Specifies the number of randomly selected splitting variables.

Should not be larger than the number of input features. Defaults to sqrt(p), where p is the number of input features.

max_depthint, optional

The maximum depth of a tree, where -1 means unlimited.

Default to 56.

min_samples_leafint, optional

Specifies the minimum number of records in a leaf.

Defaults to 1 for classification.

split_thresholdfloat, optional

Specifies the stop condition: if the improvement value of the best split is less than this value, the tree stops growing.

Defaults to 1e-5.

calculate_oobbool, optional

If true, calculate the out-of-bag error.

Defaults to True.

random_stateint, optional

Specifies the seed for random number generator.

0: Uses the current time (in seconds) as the seed.
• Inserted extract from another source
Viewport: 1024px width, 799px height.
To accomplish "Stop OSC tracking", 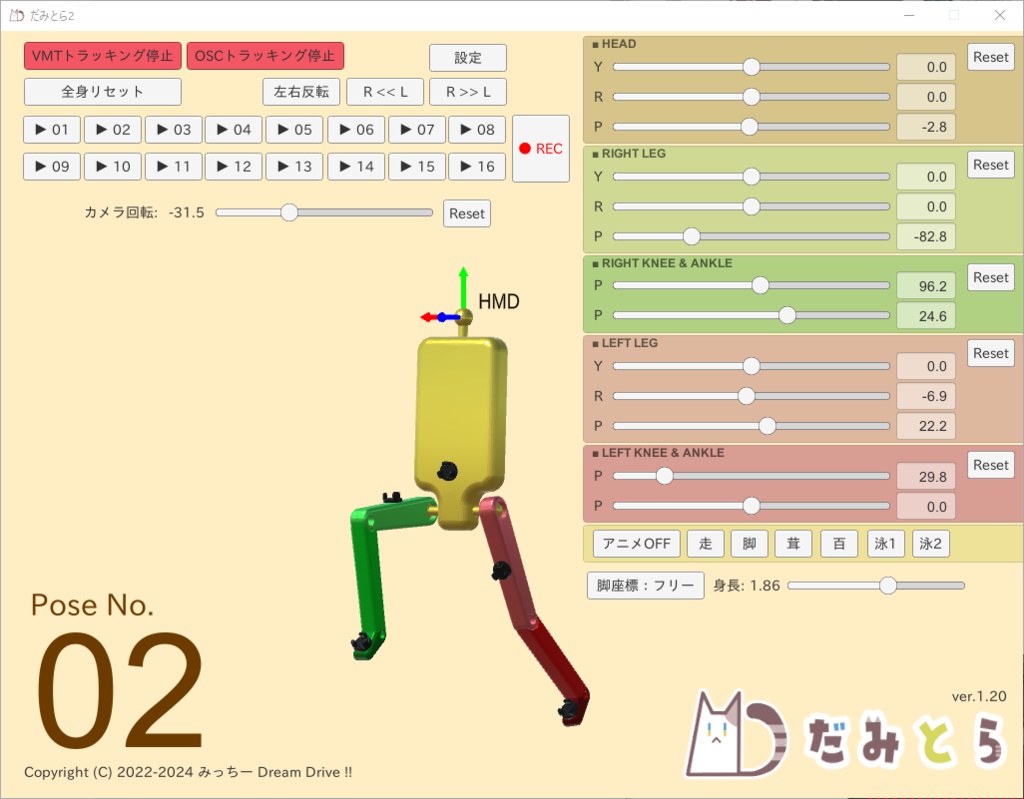I will (265, 56).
Others: Uses the specified value as the seed.

Defaults to 0.

thread_ratiofloat, optional

Controls the proportion of available threads to use.
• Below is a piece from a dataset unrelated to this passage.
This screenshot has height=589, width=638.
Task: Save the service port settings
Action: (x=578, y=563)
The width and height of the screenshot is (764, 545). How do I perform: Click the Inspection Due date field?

The value range is from 0 to 1, where 0 indicates a single thread, and 1 indicates up to all available threads.

Values between 0 and 1 will use that percentage of available threads.
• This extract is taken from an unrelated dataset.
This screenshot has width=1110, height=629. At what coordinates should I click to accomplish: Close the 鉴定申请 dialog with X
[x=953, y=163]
Values outside this range tell PAL to heuristically determine the number of threads to use.

Defaults to -1.

allow_missing_dependentbool, optional

Specifies if a missing target value is allowed.

False: Not allowed. An error occurs if a missing target is present.

True: Allowed. The datum with the missing target is removed.

Defaults to True.

categorical_variablestr or list of str, optional

Specifies INTEGER column(s) should be treated as categorical. The default behavior is:

string: categorical

integer or float: continuous.

VALID only for integer variables; omitted otherwise.

Default value detected from input data.

sample_fractionfloat, optional

The fraction of data used for training.

Assume there are n pieces of data, sample fraction is r, then n*r data is selected for training.

Defaults to 1.0.

compressionbool, optional

Specifies if the model is stored in compressed format.

Default value depends on the SAP HANA Version. Please refer to the corresponding documentation of SAP HANA PAL.

max_bitsint, optional

The maximum number of bits to quantize continuous features.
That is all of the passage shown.